The wisdom of plants

Prof Danny Chamovitz at Chelsea
Image caption,
Planting an idea: Prof Danny Chamovitz at Chelsea

The Chelsea Flower Show opens today - the annual riot of colour and innovative garden design in south west London that's expected to attract over 150,000 visitors.

Highlights of this year's show include a seven-storey pyramid garden, and a visit from the Queen. But have you ever stopped to wonder what the plants make of it all?

In What a Plant Knows biologist Danny Chamovitz takes us on a fascinating journey of discovery through the science of the vegetative senses: the sights, smells, tastes and touches - even the memories - the flowers shrubs and trees all around us have evolved to sense and respond to their environment. It is a field guide to the secret world of plants.

"While animals can choose their environments," he says. "Plants must be able to withstand and adapt to constantly changing weather, encroaching neighbours, and invading pests, without being able to move. Because of this plants have evolved remarkably complex sensory and regulatory systems that allow them to modulate their growth in response to ever-changing conditions."

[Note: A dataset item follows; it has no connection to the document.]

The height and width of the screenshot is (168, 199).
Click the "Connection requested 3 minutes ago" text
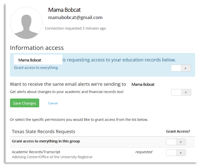coord(75,28)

Gardeners - particularly the professionals exhibiting at Chelsea this week - have learnt how to exploit these abilities to their own ends, forcing plants in greenhouses and under lights to flower out of season or grow in specific ways

"Not all these plants should be growing here in England or flowering on 22 May," explains Prof Chamovitz. "So the exhibitors must have been manipulating the light environment and temperature in nurseries to make them think it's a different time of year. Plants know what they need to know."

If all that sounds like some sort of flaky, flower power appeal for vegetable rights, he says, it all comes down to what we mean by the word "know".

"Plants can't do trigonometry or algebra. This grass doesn't know its me, Danny Chamovitz, standing on it. But it does know something is standing here because it feels the pressure. If I rip a leaf the other leaves know it because they smell it. If we define knowing as being aware, then plants know quite a bit.

"I don't want to be too depressing and say we're not so special. What makes us special is that we're thinking about it and that we care. But we're not special because we have senses. All of nature has senses".

About the only thing plants can't do very well is hear. So if you're the kind of gardener who's prone to talking to your roses, or playing them music, the chances are that's doing more for you than it is for the plants.